## SUPPLIED MATERIAL

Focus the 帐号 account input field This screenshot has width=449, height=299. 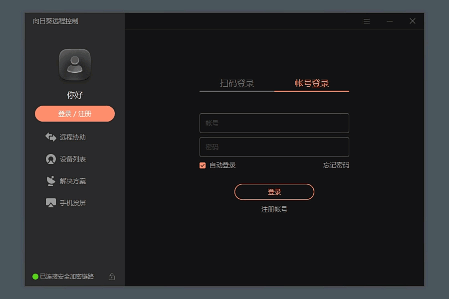[x=274, y=123]
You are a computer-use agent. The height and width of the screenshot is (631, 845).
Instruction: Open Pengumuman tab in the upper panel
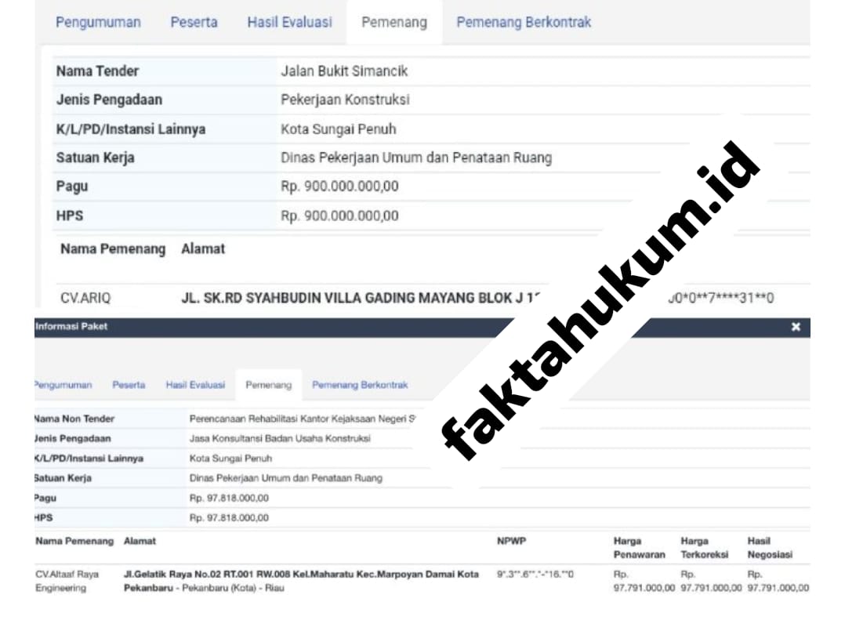tap(98, 22)
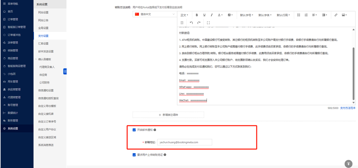The image size is (358, 168).
Task: Open the 简体中文 language dropdown
Action: pyautogui.click(x=155, y=14)
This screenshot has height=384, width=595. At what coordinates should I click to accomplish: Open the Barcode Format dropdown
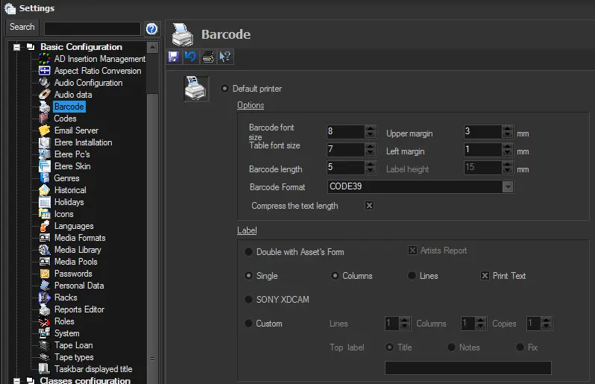coord(508,186)
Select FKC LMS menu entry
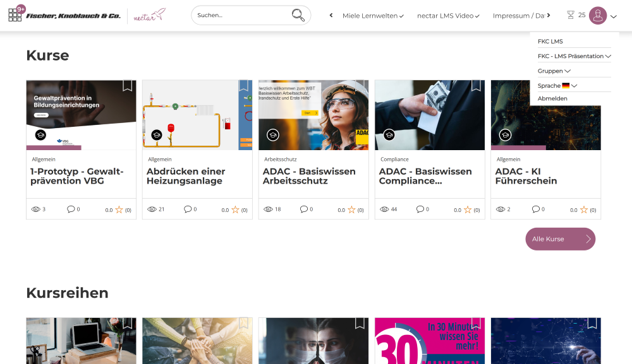Screen dimensions: 632x364 550,42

## WORK INSTRUCTION
Starting at the line with "Instruction: Open Pengumuman", output each line through the final one of the listing above, and nothing else. Pictures are to be left out.

## PROBLEM SOLUTION
Instruction: Open Pengumuman tab in the upper panel
tap(98, 22)
The image size is (358, 168).
Task: Open the 简体中文 language dropdown
Action: pyautogui.click(x=155, y=14)
This screenshot has height=384, width=595. At what coordinates should I click to accomplish: Open the Barcode Format dropdown
coord(508,186)
Select FKC LMS menu entry
Screen dimensions: 632x364 550,42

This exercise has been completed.